▶ _Explore the material_:
**A.** Answer these questions using the text on the iVendNext Action Node:
(i) What two things does the Action Node let a workflow do with data in iVendNext?
(ii) What ways of starting a workflow does the text list?
(iii) In the "hands inside the system" comparison, what does the text say to delete?
**B.** Continue the text on the iVendNext Action Node, starting after its last sentence.

▶ _Given text_:

The iVendNext Action Node
What the Action Node is for
The Action Node does something to iVendNext when the workflow tells it to. It is how a workflow reads data out of iVendNext or writes data into it. Think of it as your hands inside the system: fetch this order, create that customer, update this price, list those items, delete that draft.
When to use it:
Any time a workflow needs to look something up in iVendNext or make a change to it — whether the workflow was started by a schedule, a button, another app, an AI agent, or the iVendNext Trigger.

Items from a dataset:

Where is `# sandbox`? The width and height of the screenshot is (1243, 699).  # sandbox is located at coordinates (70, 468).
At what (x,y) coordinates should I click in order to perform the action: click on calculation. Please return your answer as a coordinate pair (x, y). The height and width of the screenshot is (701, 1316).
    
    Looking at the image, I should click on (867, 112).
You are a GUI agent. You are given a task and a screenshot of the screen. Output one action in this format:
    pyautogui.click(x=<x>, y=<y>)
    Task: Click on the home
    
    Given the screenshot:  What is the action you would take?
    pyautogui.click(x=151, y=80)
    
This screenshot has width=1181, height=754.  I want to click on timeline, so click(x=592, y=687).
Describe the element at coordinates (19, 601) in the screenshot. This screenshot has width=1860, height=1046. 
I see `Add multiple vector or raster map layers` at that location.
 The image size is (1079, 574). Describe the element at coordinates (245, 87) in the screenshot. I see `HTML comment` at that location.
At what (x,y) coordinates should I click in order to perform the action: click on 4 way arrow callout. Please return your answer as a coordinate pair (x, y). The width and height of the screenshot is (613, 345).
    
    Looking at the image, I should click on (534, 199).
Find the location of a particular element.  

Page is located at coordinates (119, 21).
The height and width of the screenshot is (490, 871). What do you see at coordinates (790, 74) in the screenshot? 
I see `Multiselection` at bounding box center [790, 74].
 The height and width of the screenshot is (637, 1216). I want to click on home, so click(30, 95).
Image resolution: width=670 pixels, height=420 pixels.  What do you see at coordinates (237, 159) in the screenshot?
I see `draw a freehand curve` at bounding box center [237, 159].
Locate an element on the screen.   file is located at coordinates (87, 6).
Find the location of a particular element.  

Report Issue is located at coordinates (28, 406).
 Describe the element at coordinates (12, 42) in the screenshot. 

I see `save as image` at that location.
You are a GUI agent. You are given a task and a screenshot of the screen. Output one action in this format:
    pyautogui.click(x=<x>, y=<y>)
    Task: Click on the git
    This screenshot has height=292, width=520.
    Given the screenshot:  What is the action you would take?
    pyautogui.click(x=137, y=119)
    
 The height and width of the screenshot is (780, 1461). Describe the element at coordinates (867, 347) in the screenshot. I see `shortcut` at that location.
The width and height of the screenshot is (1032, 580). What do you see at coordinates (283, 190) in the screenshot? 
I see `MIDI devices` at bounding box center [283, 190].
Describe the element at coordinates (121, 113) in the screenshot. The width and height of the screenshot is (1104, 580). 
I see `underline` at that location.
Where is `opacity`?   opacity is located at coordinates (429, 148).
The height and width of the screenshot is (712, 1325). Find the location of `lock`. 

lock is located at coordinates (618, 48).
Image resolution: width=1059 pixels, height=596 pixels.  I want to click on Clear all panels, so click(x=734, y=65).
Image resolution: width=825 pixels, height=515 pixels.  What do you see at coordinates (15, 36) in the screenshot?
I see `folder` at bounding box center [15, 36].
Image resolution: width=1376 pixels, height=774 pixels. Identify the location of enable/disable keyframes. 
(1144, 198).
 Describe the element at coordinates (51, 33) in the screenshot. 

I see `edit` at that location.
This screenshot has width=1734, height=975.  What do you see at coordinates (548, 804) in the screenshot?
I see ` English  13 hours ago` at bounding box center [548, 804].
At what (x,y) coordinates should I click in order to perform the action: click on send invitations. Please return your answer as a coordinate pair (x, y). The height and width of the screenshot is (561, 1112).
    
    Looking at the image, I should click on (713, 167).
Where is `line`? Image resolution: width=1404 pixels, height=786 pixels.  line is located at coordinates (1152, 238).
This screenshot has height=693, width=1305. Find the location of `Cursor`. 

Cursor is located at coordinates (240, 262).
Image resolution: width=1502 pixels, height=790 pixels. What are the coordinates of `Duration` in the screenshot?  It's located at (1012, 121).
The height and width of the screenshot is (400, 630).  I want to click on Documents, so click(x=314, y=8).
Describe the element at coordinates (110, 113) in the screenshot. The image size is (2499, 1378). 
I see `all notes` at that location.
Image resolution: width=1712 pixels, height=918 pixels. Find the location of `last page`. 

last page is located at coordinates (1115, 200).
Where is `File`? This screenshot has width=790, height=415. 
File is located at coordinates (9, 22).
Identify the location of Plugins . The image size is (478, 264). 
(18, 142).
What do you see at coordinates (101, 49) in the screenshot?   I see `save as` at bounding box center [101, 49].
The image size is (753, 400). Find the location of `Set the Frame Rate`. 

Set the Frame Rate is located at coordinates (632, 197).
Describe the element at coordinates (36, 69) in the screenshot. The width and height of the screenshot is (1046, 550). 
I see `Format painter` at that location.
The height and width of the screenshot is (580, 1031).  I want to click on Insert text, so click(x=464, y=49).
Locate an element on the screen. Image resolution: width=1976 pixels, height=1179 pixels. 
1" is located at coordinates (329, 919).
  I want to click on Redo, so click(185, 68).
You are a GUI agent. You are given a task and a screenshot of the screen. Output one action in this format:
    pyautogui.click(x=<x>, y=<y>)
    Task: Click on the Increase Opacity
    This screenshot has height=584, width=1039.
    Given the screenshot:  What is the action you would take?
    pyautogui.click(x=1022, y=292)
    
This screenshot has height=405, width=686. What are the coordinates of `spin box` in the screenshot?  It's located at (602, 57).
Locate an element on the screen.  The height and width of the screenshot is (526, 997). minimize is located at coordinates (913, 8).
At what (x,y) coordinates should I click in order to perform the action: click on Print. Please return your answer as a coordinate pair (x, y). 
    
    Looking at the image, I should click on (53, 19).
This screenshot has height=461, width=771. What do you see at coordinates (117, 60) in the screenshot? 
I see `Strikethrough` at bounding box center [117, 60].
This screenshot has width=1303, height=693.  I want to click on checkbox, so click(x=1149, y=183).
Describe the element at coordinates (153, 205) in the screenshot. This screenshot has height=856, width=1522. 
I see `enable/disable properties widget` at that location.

▶ _Answers to the tasks_:
**A.**
(i) Read data out of iVendNext or write data into it.
(ii) A schedule, a button, another app, an AI agent, or the iVendNext Trigger.
(iii) That draft.

**B.**
5.1 — How it is organised
The node always asks three questions, top to bottom:
| Setting | Meaning |
|---|---|
| Resource | Always Document. Because every record in iVendNext is a document, a single resource cleanly covers the entire platform. |
| Operation | What to do: Create, Get, Get Many, Update, or Delete. |
| DocType | Which Document Type to act on — Customer, Item, Sales Order, etc. The dropdown is loaded live from your tenant. |
5.2 — The five operations
| Operation | What it does | Typical use |
|---|---|---|
| Create | Adds a brand-new document. | Turn a web order into a Sales Order; add a new Customer. |
| Get | Fetches one document by its Document Name. | Look up a single customer's details or one order. |
| Get Many | Returns a list of documents, with optional filters, field selection and a limit. | List all items, or every order placed today over £500. |
| Update | Changes fields on an existing document. | Adjust a price; change an order's status. |
| Delete | Removes a document by its Document Name. | Clean up a cancelled draft. |
5.3 — Entering field values (Create & Update)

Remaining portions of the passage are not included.